GOALS:
a) Please answer these questions from the LaTeX guide, one answer per line, marked like the questions:
(i) What kind of numbers do parts get?
(ii) What is the usual value of \parskip?
(iii) How are appendixes labeled?
b) Give every section number that the LaTeX guide sends the reader to for more details, leaving out its own headings.
c) Pick up the LaTeX guide after its final sentence and keep writing.

SOURCE:
1. It is arguable that chapters also have no place in reports, either, as these are conventionally divided into sections as the top-level division. LATEX, however, assumes your reports have chapters, but this is only the default, and can be changed very simply (see section 9.6).

### 3.5.1 Section numbering

All document divisions get numbered automatically. Parts get Roman numerals (Part I, Part II, etc.); chapters and sections get decimal numbering like this document, and Appendixes (which are just a special case of chapters, and share the same structure) are lettered (A, B, C, etc.). You can easily change this default if you want some special scheme.

You can change the depth to which section numbering occurs, so you can turn it off selectively. In this document it is set to 3. If you only want parts, chapters, and sections numbered, not subsections or subsubsections etc., you can change the value of the secnumdepth counter using the the \setcounter command, giving the depth value from the table in section 3.5:

\setcounter{secnumdepth}{1}

A related counter is tocdepth, which specifies what depth to take the Table of Contents to. It can be reset in exactly the same way as secnumdepth. The current setting for this document is 2.

\setcounter{tocdepth}{3}

To get an one-time (special case) unnumbered section heading which does not go into the Table of Contents, follow the command name with an asterisk before the opening curly brace:

\subsection*{Shopping List}

All the divisional commands from \part* to \subparagraph* have this ‘starred’ version which can be used in isolated circumstances for an unnumbered heading when the setting of secnumdepth would normally mean it would be numbered.

## 3.6 Ordinary paragraphs

After section headings comes your text. Just type it and leave a blank line between paragraphs. That's all LATEX needs.

The blank line means ‘start a new paragraph here’: it does not (repeat: not) necessarily mean you get a blank line in the typeset output. Now read this paragraph again and again until that sinks in.

The spacing between paragraphs is an independently definable quantity, a dimension or length called \parskip. This is normally zero (no space between paragraphs, because that's how books are normally typeset), but you can easily set it to any size you want with the \setlength command in the Preamble:

\setlength{\parskip}{1cm}

This will set the space between paragraphs to 1cm. See section 2.7.1 for details of the various size units LATEX can use. Leaving multiple blank lines between paragraphs in your source document achieves nothing: all extra blank lines get ignored by LATEX because the space between paragraphs is controlled only by the value of \parskip.

GIVEN MATERIAL:

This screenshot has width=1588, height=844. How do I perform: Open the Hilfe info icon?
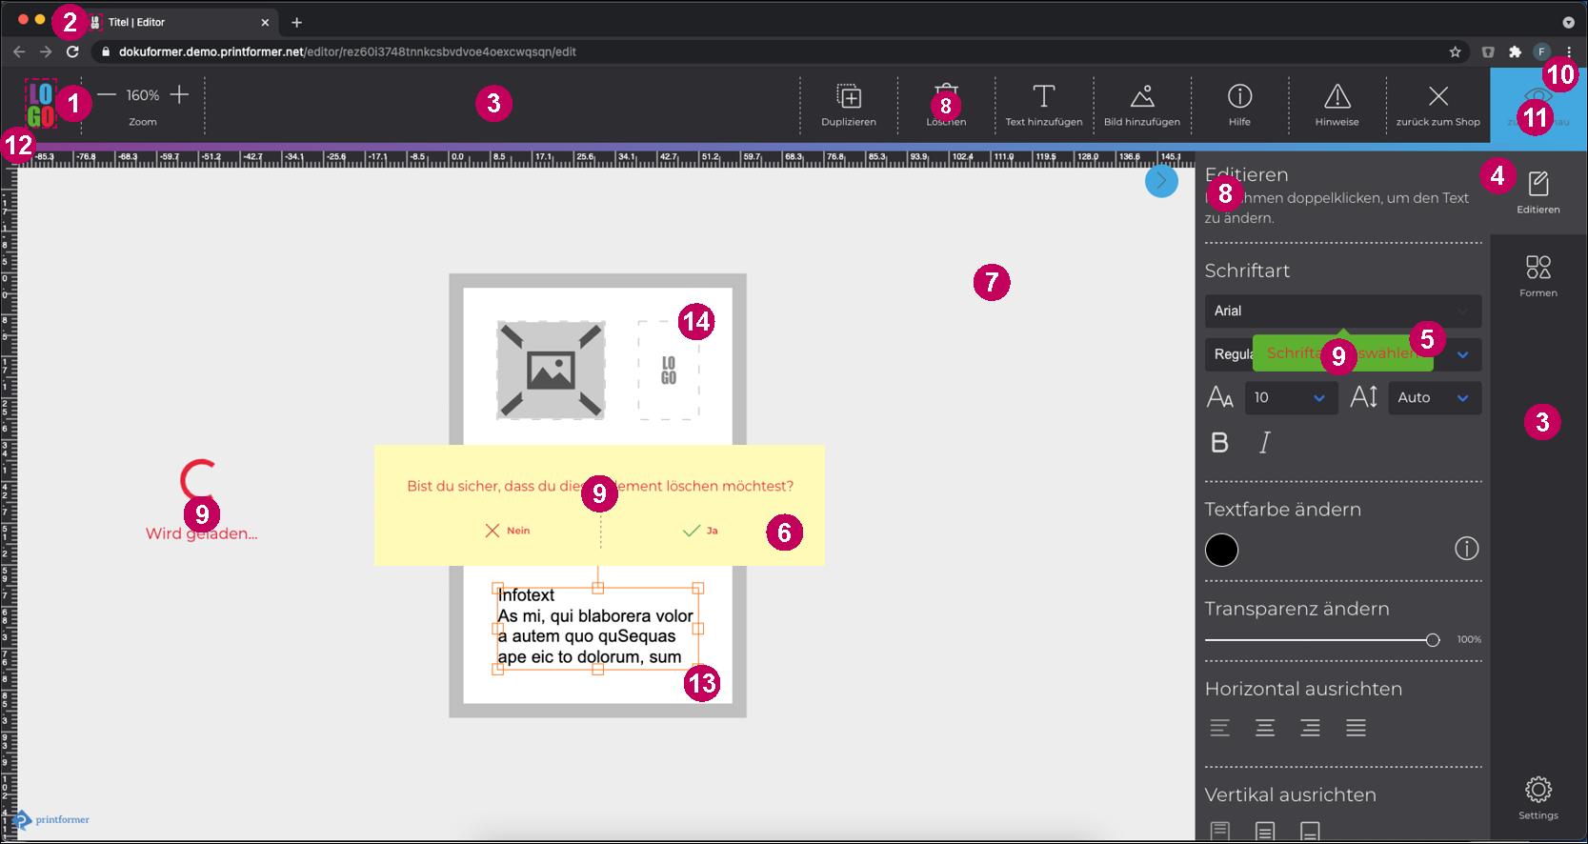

RESPONSES TO THE TASKS:
a)
(i) Roman numerals (Part I, Part II, etc.)
(ii) Zero
(iii) With letters (A, B, C, etc.)

b) 9.6, 3.5, 2.7.1

c)
White-space in LATEX can also be made flexible (what Leslie Lamport calls ‘rubber’ lengths). This means that values such as \parskip can have a default dimension plus an amount of expansion minus an amount of contraction. This is useful on pages in complex documents where not every page may be an exact number of fixed-height lines long, so some give-and-take in vertical space is useful. You specify this in a \setlength command like this:

\setlength{\parskip}{1cm plus4mm minus3mm}

Paragraph indentation can also be set with the \setlength command, although you would always make it a fixed size, never a flexible one, otherwise you would have very ragged-looking paragraphs.

\setlength{\parindent}{6mm}

By default, the first paragraph after a heading follows the standard Anglo-American publishers' practice of no indentation. Subsequent paragraphs are indented by the value of \parindent (default 18pt).7 You can change this in the same way as any other length.

In the printed copy of this document, the paragraph indentation is set to 10pt and the space between paragraphs is set to 0pt. These values do not apply in the Web (HTML) version because not all browsers are capable of that fine a level of control, and because users can apply their own stylesheets regardless of what this document proposes.

#### Exercise 6. Start typing!

1. Type some paragraphs of text. Leave a blank line between each. Don't bother about line-wrapping or formatting — LATEX will take care of all that.

2. If you're feeling adventurous, add a \section command with the title of a section within your first chapter, and continue typing paragraphs of text below that.

3. Add one or more \setlength commands to your Preamble if you want to experiment with changing paragraph spacing and indentation.

To turn off indentation completely, set it to zero (but you still have to provide units: it's still a measure!).

\setlength{\parindent}{0in}

If you do this, though, and leave \parskip set to zero, your readers won't be able to tell easily where each paragraph begins! If you want to use the style of having no indentation with a space between paragraphs, use the parskip package, which does it for you (and makes adjustments to the spacing of lists and other structures which use paragraph spacing, so they don't get too far apart).

1. Paragraph spacing and indentation are cultural settings. If you are typesetting in a language other than English, you should use the babel package, which alters many things, including the spacing and the naming of sections, to conform with the standards of different countries and languages.

All auto-numbered headings get entered in the Table of Contents (ToC) automatically. You don't have to print a ToC, but if you want to, just add the command \tableofcontents at the point where you want it printed (usually after the Abstract or Summary).

Entries for the ToC are recorded each time you process your document, and reproduced the next time you process it, so you need to re-run LATEX one extra time to ensure that all ToC page-number references are correctly resolved.

The commands \listoffigures and \listoftables work in exactly the same way as \tableofcontents to automatically list all your tables and figures. If you use them, they normally go after the \tableofcontents command.

We've already seen in section 3.5 how to use the optional argument to the sectioning commands to add text to the ToC which is slightly different from the one printed in the body of the document. It is also possible to add extra lines to the ToC, to force extra or unnumbered section headings to be included.

1. Go back and add a \tableofcontents command after the \end{abstract} command in your document.

2. You guessed.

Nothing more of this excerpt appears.